How do we find polynomial order if we have polynomial forexample $x^{5}+x^{2}+1$, currently it has order 31 but i don't know how?
On
Let's write $F$ for the field of two elements, and $f(x)$ for $x^5+x^2+1$. You have to show $f$ is irreducible over $F$. Having done that, it follows that $K=F[x]/\langle\,f\,\rangle$ is a field of degree 5 as an extension of $F$. It follows that $K$ has $2^5=32$ elements. So there are 31 nonzero elements. The nonzero elements of any field form a group, so in this case it's a group of order 31. Now 31 is a prime, so every element of this group has order 31 (except, of course, the multiplicative identity, which has order 1).
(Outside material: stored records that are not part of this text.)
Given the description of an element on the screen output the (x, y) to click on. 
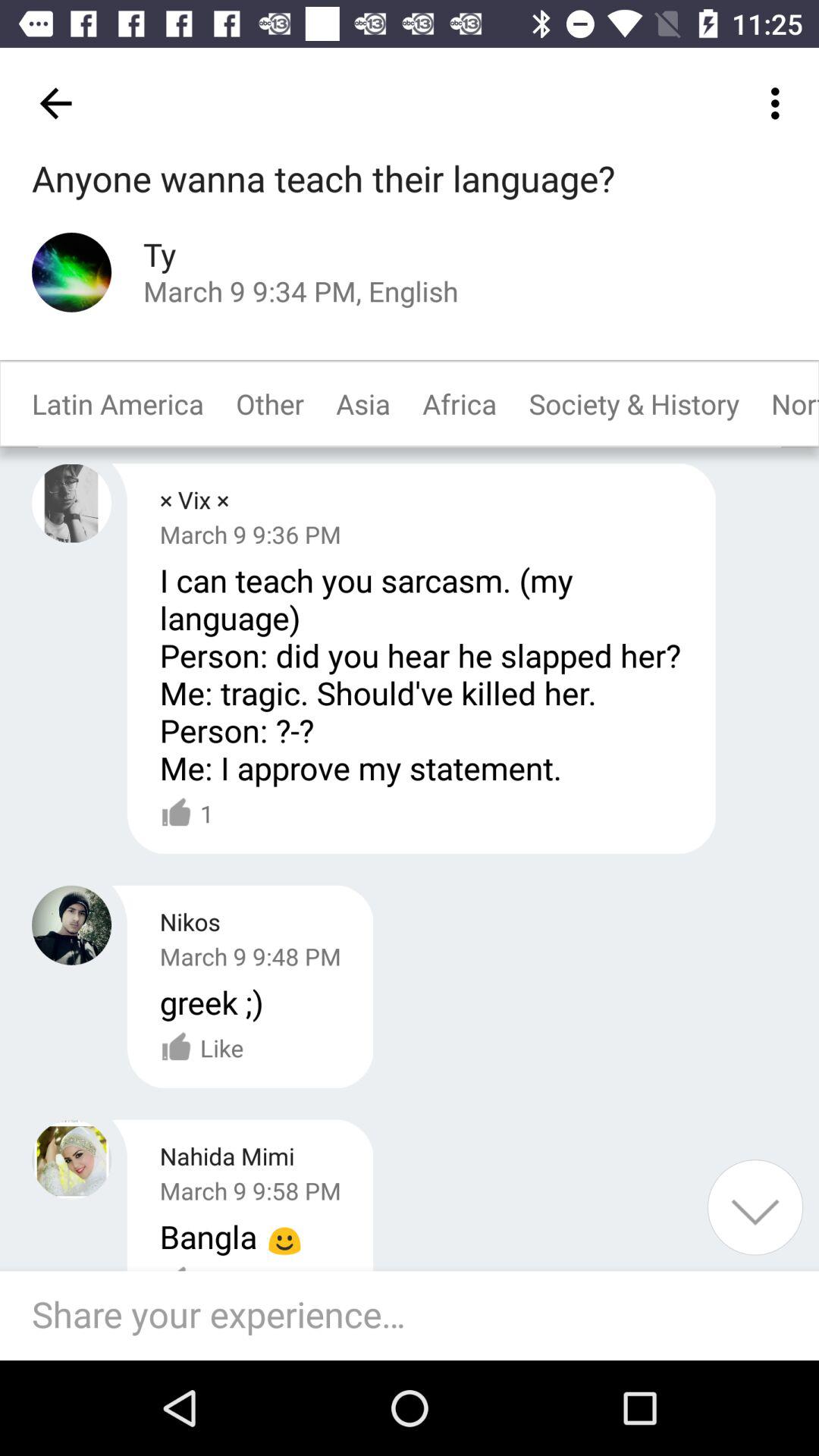
go to nikos profile (71, 925)
Given the description of an element on the screen output the (x, y) to click on. 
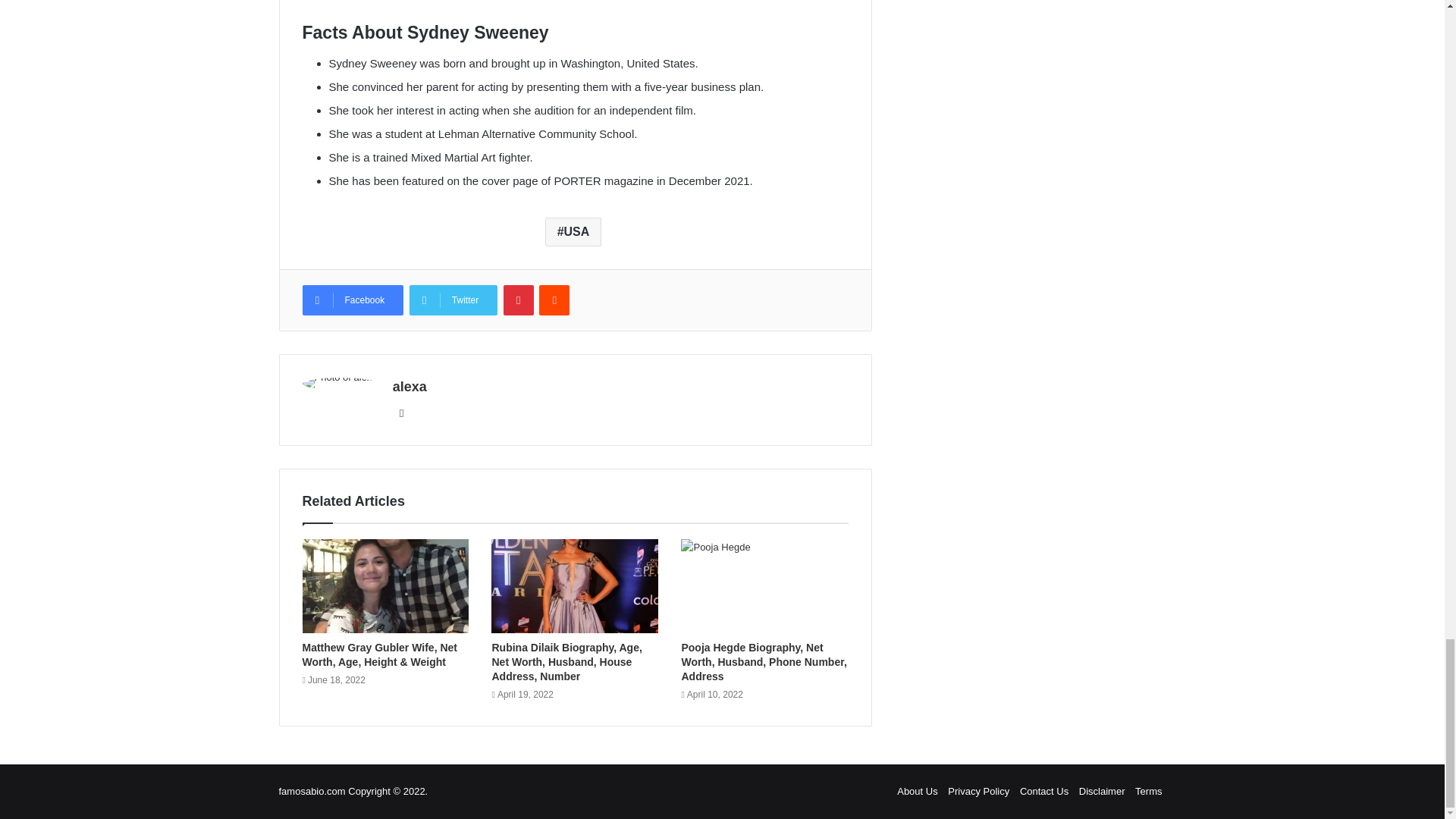
Reddit (553, 300)
Reddit (553, 300)
Website (401, 413)
Twitter (453, 300)
alexa (409, 386)
USA (573, 231)
Pinterest (518, 300)
Facebook (352, 300)
Pinterest (518, 300)
Given the description of an element on the screen output the (x, y) to click on. 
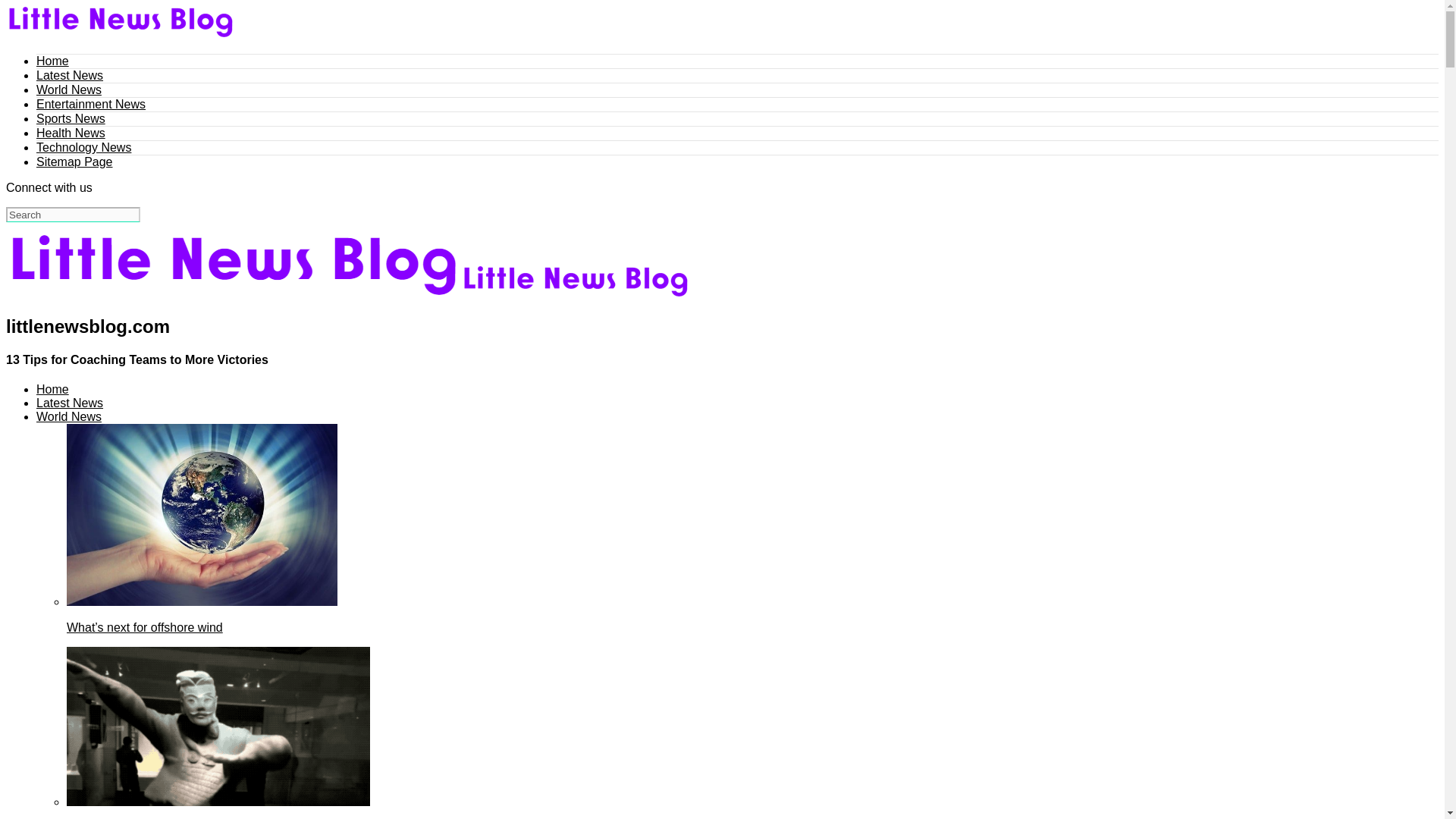
Latest News (69, 74)
Health News (70, 132)
Technology News (83, 146)
Latest News (69, 402)
Search (72, 214)
Home (52, 60)
World News (68, 416)
Sitemap Page (74, 161)
Home (52, 389)
World News (68, 89)
Sports News (70, 118)
Entertainment News (90, 103)
Given the description of an element on the screen output the (x, y) to click on. 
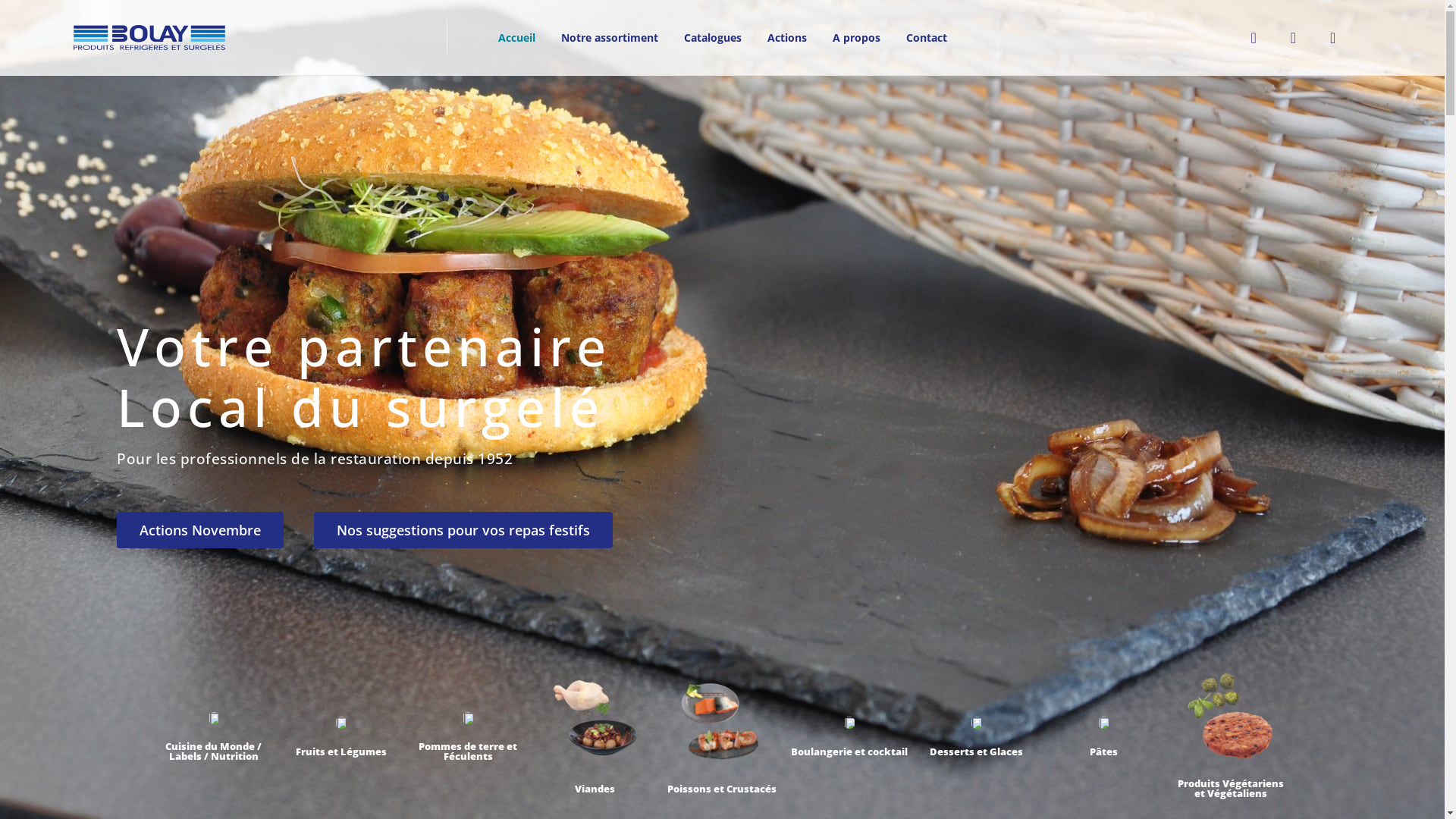
Accueil Element type: text (516, 36)
Cuisine du Monde / Labels / Nutrition Element type: text (213, 750)
Notre assortiment Element type: text (608, 36)
A propos Element type: text (855, 36)
Boulangerie et cocktail Element type: text (848, 751)
Actions Element type: text (786, 36)
Actions Novembre Element type: text (199, 529)
Nos suggestions pour vos repas festifs Element type: text (462, 529)
Catalogues Element type: text (711, 36)
Contact Element type: text (926, 36)
Viandes Element type: text (594, 788)
Desserts et Glaces Element type: text (975, 751)
Given the description of an element on the screen output the (x, y) to click on. 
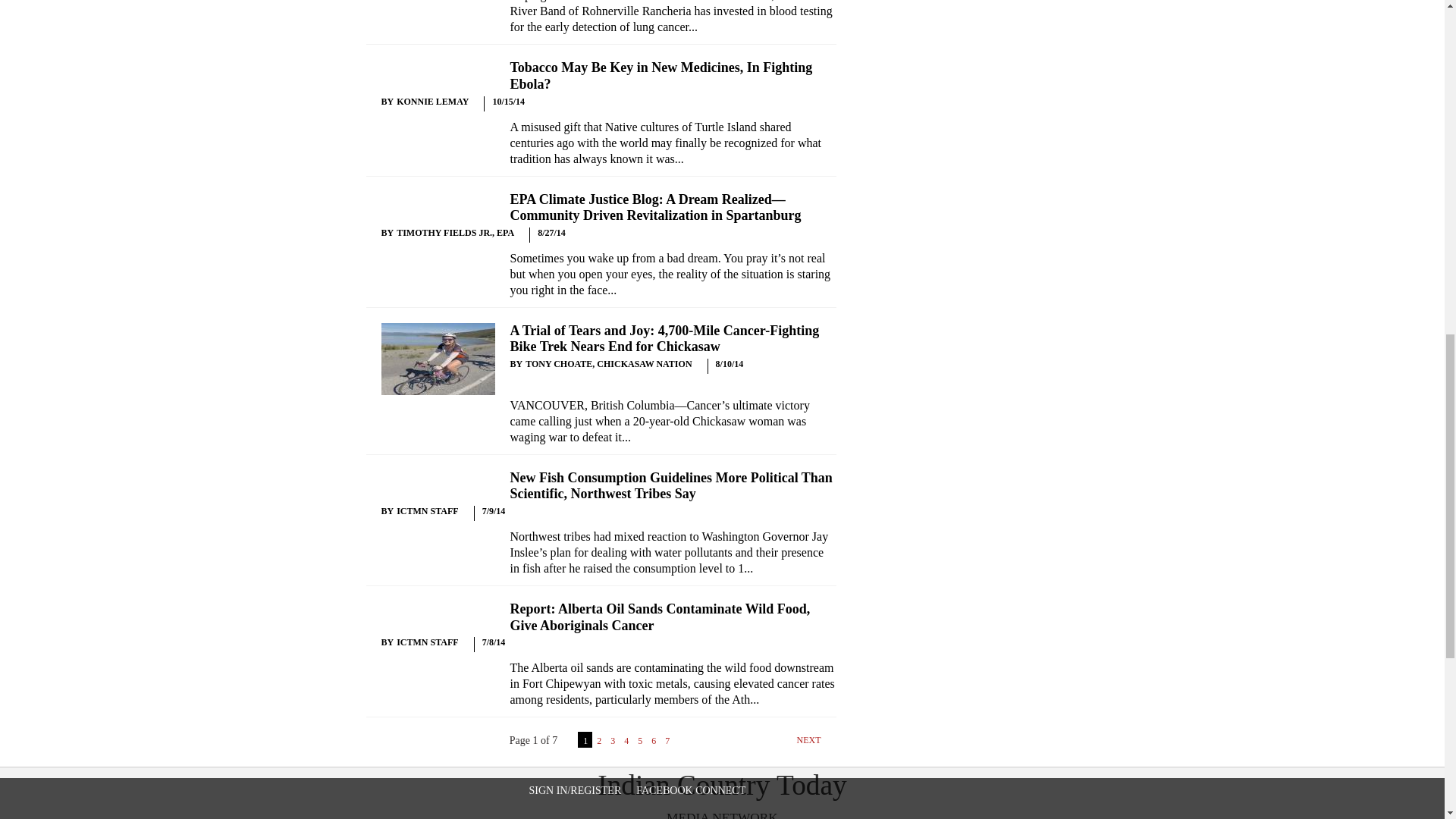
Go to last page (707, 744)
Given the description of an element on the screen output the (x, y) to click on. 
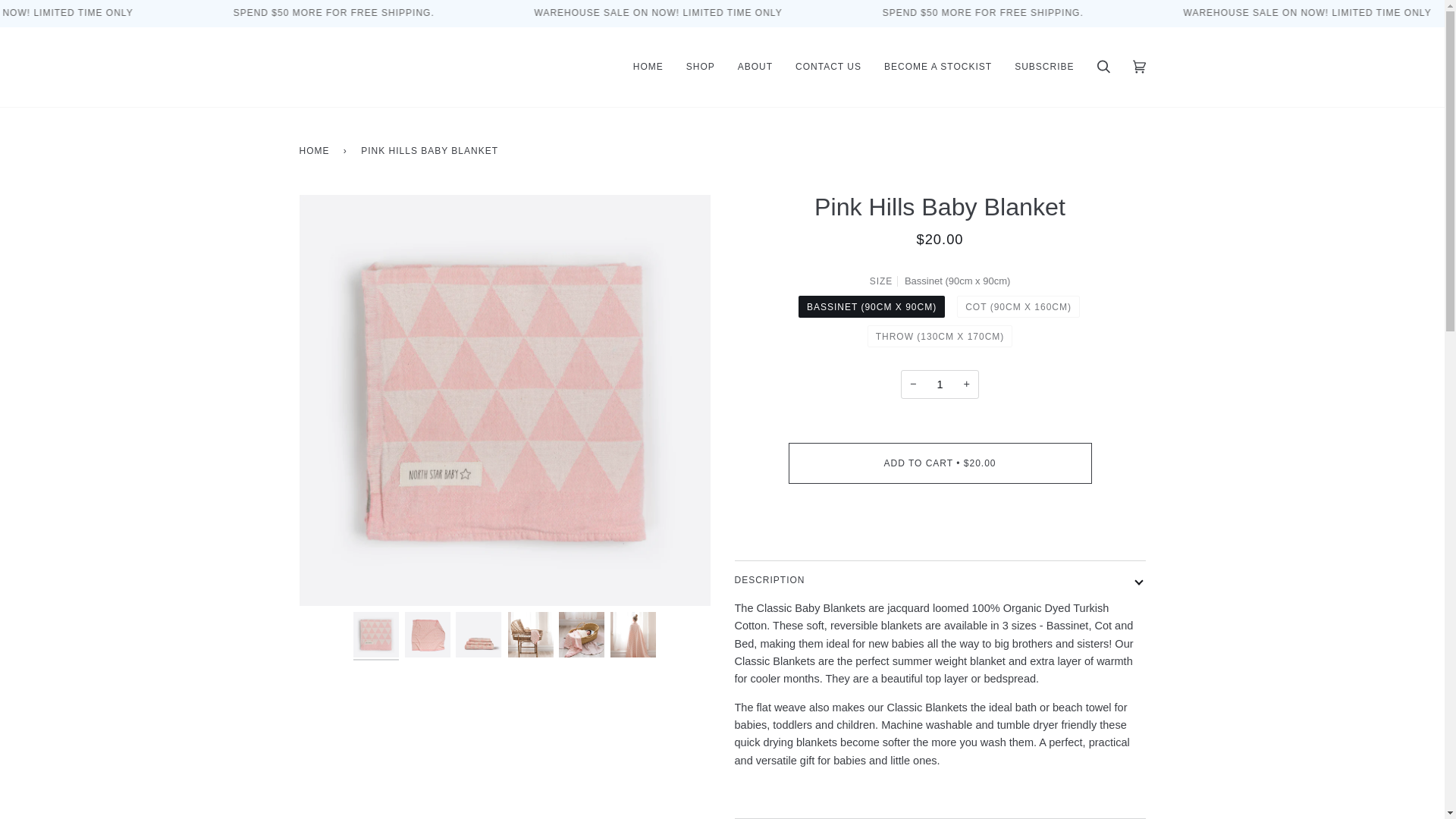
SUBSCRIBE (1043, 67)
CONTACT US (828, 67)
1 (939, 384)
BECOME A STOCKIST (937, 67)
Back to the frontpage (316, 150)
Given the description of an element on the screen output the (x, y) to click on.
You want the minimum $n$ such that
$$\frac{x^n+1}{x^5+x^2+1}$$
In $\mathbb{F}_2$.
Doing the division without knowing the $n$ (only trying to get residue zero), you have that the polinomial $x^n+1$ will let you the quotient
$$x^{n-5}+x^{n-8}+ x^{n-10}+x^{n-11}+x^{n-14}+x^{n-15}+x^{n-16}+x^{n-17}+x^{n-18}+x^{n-22}+x^{n-23}+x^{n-25}+x^{n-26}+x^{n-27}+x^{n-29}+x^{n-31}$$
Because:
\begin{align*} x^n & +x^{n-3} & +x^{n-5}\\ & +x^{n-3}&& +x^{n-6}&+x^{n-8}\\ && x^{n-5}&&+x^{n-8}&+x^{n-10}\\ &&&&... \end{align*}
(Is a very large division)
So you only want the minimal $n$ for which this division has residue zero, so you just only need to do $n-31=0$, and you will get exactly $n=31$ and the polynomial that is the quotient of the equation will be:
$$1+x^2+x^4+x^5+x^6+x^8+x^9+x^{13}+x^{14}+x^{15}+x^{16}+x^{17}+x^{20}+x^{21}+x^{23}+x^{26}$$
If you consider any $n>31$, the minimal is this one. If you consider any $n<31$, the division won't have sense since you need to get that $n-31>0$.